You have not presented any science with that states the effect the liquid carbon pathway has on the Roth C model.
I do not blindly believe in
unsupported assertions about the liquid carbon pathway on a blog. The "5-20 tonnes of CO2 per hectare per year" rumor pops up again. Maybe repeated from
Liquid carbon pathway unrecognised
What are those conditions? Where are the sources for those numbers?
I have tried hard to explain this symbiosis with mycorrhizal fungi to you. And yes it is probably from Dr Jones measurements in the field. But those measurements have been repeated too. I have repeatedly given you links over and over.
The problem being many of those repeated results are contained in papers that already filter them once, and then you try and filter them again.
For example, one paper I already gave you also found that rate, but then also takes a multitude of other rates from other systems that are much lower and tries to assume only a small % of land would ever use HPG while our hugely inefficient and destructive factory farming system would not be replaced. So they do NOT show the potential, they show a projection instead.
It's an entirely different way of approaching the problem. For example right now in USA here is a chart for the use of corn:
Image courtesy USDA commons
As you can see the vast majority of corn is not used to feed people. All that acreage could and should be put back into prairie and used to raise our animals.
My proposed solution completely eliminates grain based ethanol for fuel and drastically reduces its use as animal feeds, completely eliminating CAFOs based on this dynamic discussed in Scientific American:
It’s Time to Rethink America’s Corn System
This is by far the vast majority of the land growing crops. It of course is a carbon source rather than a sink. It can be improved, but its potential is not even close to the potential of grasslands.
Carbon sequestration potential of switchgrass as a bio-energy crop . In other research done in the central and northern Great Plains, soil organic carbon increased significantly at 0-12 inches and 0-47 inches, with accrual rates of 0.5 and 1.3 ton carbon/acre/yr (equivalent to 1.8 and 4.7 ton CO2/acre/yr), respectively.

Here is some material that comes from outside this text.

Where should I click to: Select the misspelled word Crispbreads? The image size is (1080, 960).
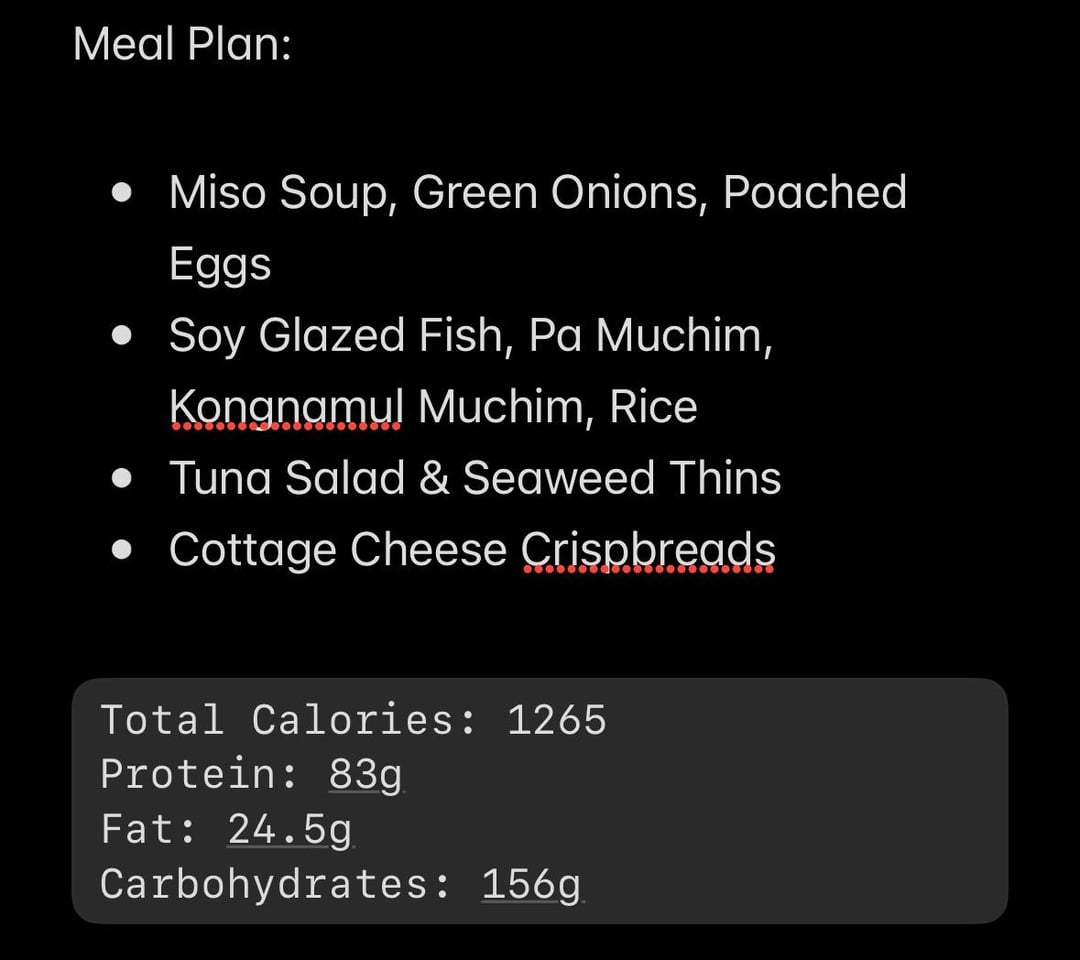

1 us ton/acre = 2.2417 metric tonnes/ha
So that means
4 to 10.5 tonnes CO2e/ha/yr
That's pretty damn close to what Jones measured in her case studies in Australia.
But the source I gave you before instead assumes we will stick with inefficient corn alcohol which is a net carbon source.
But if for whatever reason you don't think the University of Michigan knows what they are talking about. It's easy enough to find others who measured the rates.
How about the University of Nebraska?
Soil Carbon Storage by Switchgrass Grown for
BioenergyVariability in SOC change
across sites within the studied agro-ecoregion was significant,
from −0.6 to 4.3 Mg C ha−1 year−1 for the 0–30 cm depth
One ton of carbon equals 44/12 = 11/3 = 3.67 tons of carbon dioxide equivalent
so 2.2 to 15.8 tonnes CO2e /ha/yr and that's only measured to 30 cm deep on a plant with up to 30 feet deep roots!
If you don't like Nebraska then maybe look at any number of the Conservation Reserve Program (CRP) in the USA measured results, and most of the above have not even come close to being optimized for carbon sequestration. Those numbers are almost as good as Jones found and the land managers ranchers and farmer by and large were not even trying.
Just you watch. Set up a carbon market that puts a fee on emissions sources, but pays a dividend to
verified carbon sinks, and watch what happens.
That's when off the charts results like Gabe Brown and Joel Salatin and Colin Seis become the new normal.